● Exercise objective
Copy out nothing but the lines from the one holding "The width and" through the end of the entries below, exactly as written and without the pictures.

● Recorded data
● ● ●

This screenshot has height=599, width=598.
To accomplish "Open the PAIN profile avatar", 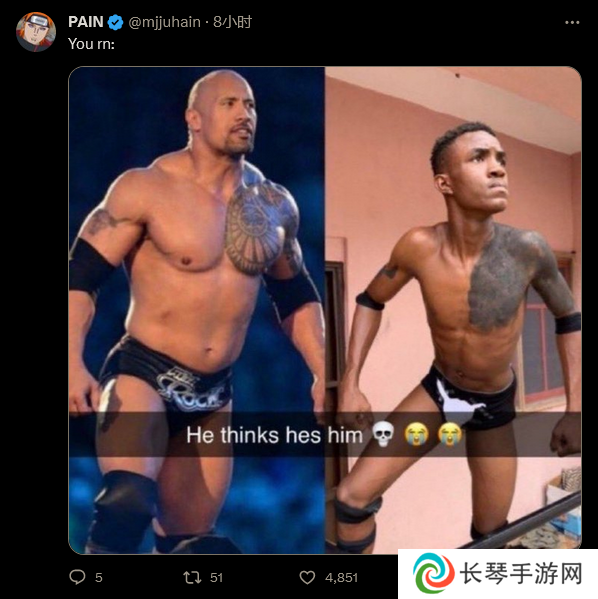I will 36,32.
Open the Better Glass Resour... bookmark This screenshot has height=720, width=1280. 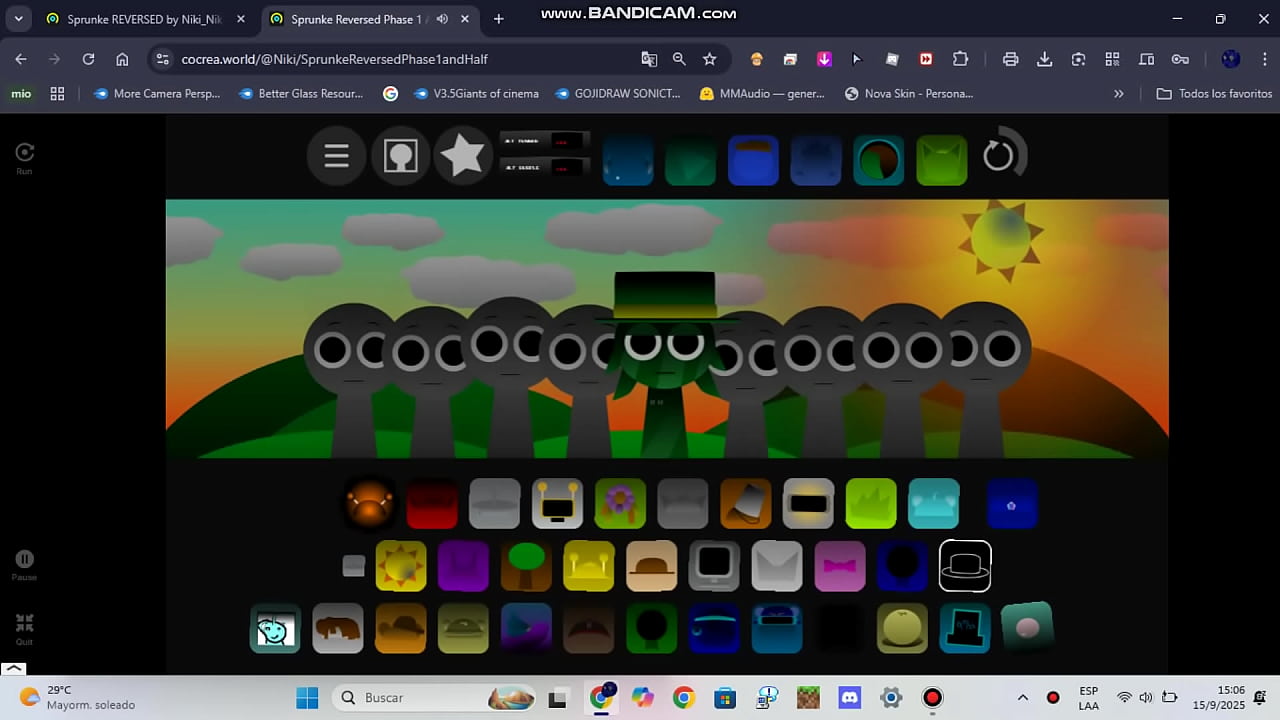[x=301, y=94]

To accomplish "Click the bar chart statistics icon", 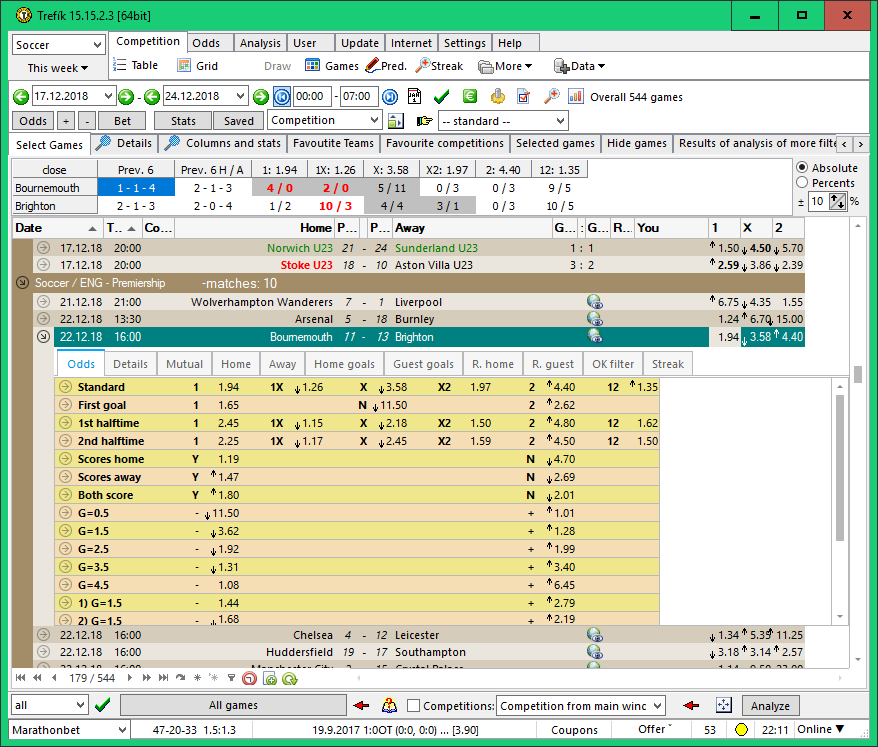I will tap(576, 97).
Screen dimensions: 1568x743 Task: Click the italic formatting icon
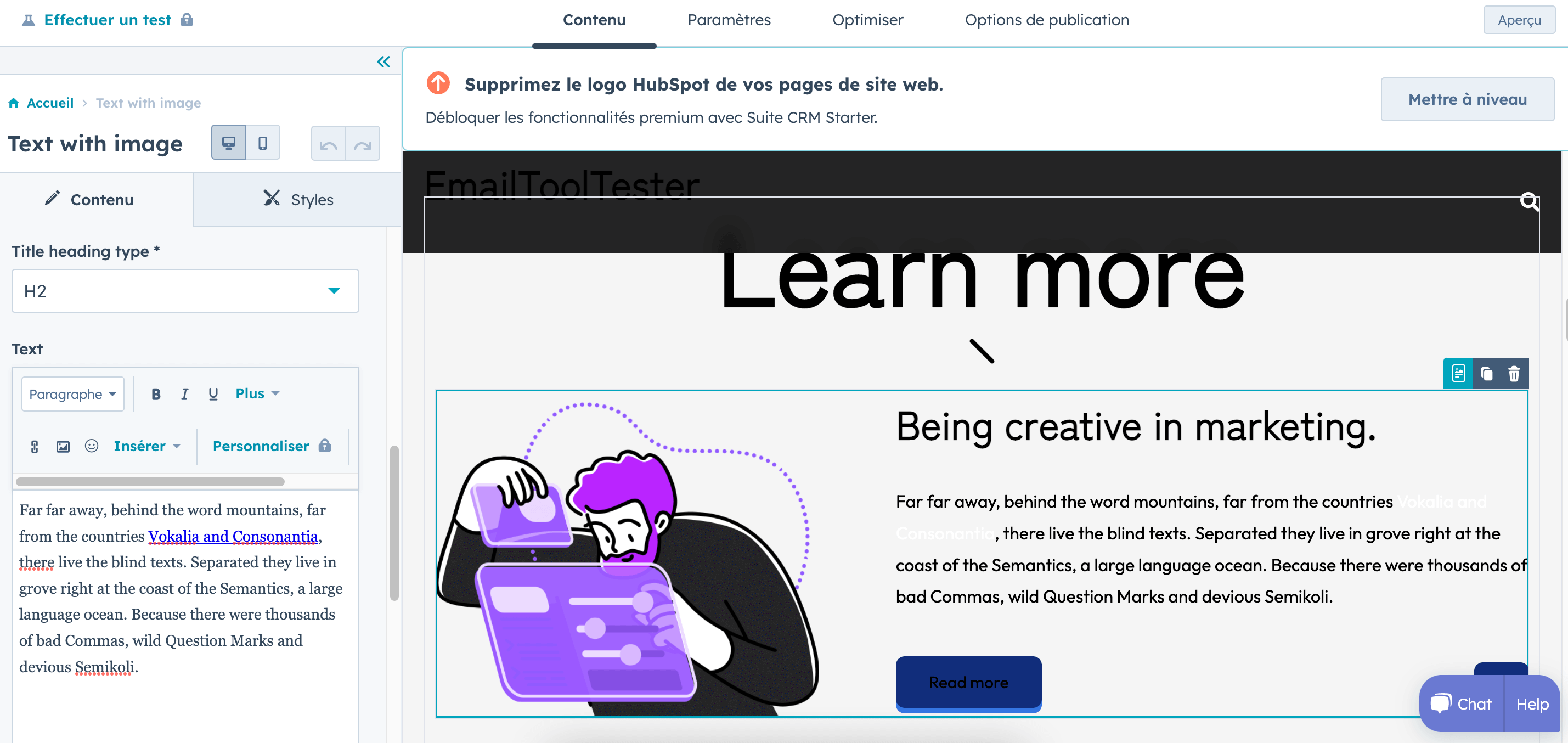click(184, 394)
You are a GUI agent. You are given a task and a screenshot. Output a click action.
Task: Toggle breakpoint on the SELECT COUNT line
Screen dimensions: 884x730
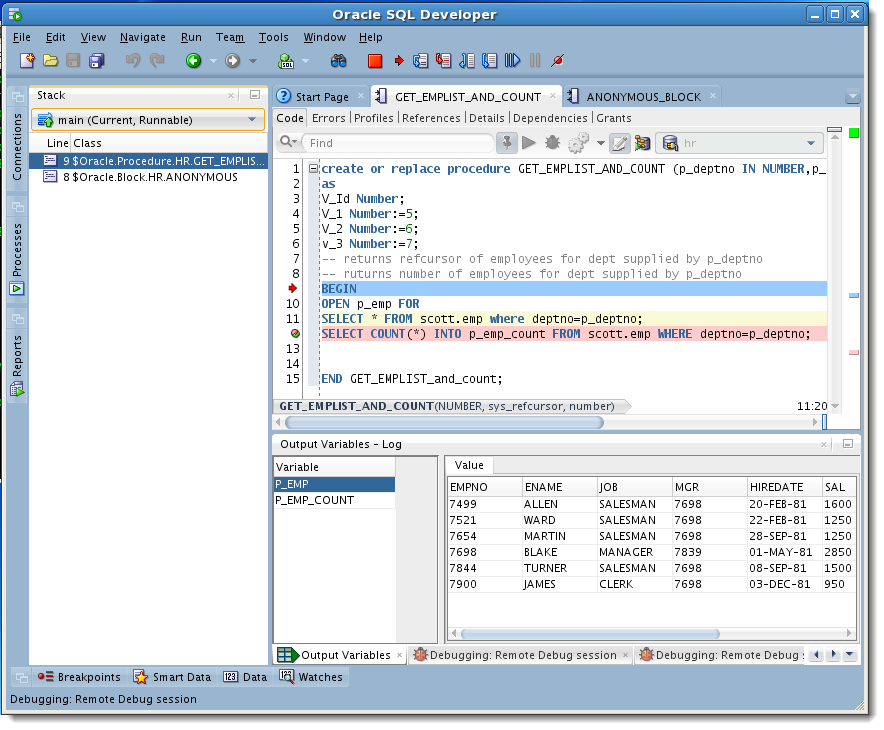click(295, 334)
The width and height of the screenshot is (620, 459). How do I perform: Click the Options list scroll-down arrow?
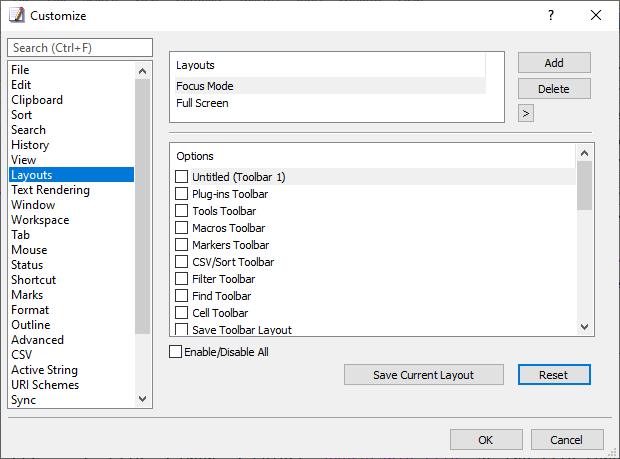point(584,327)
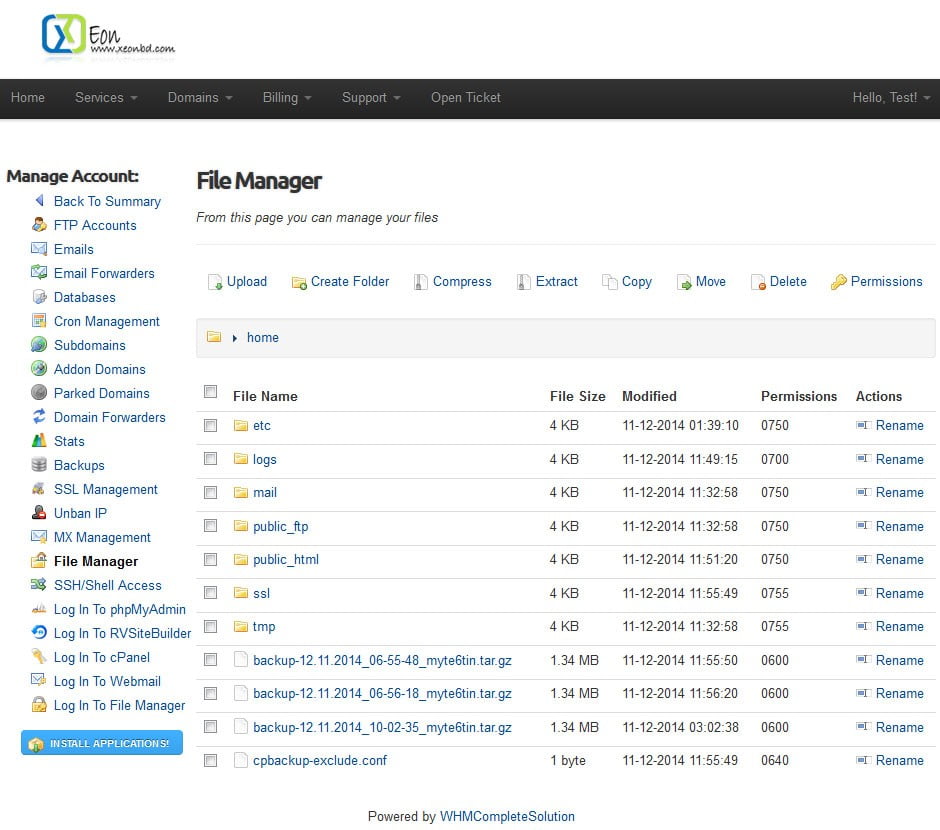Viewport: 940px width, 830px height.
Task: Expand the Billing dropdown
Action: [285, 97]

● ● ●

● Task solution
The width and height of the screenshot is (620, 459). How do I perform: Click the Options list scroll-down arrow?
point(584,327)
Viewport: 940px width, 830px height.
Task: Expand the Billing dropdown
Action: [285, 97]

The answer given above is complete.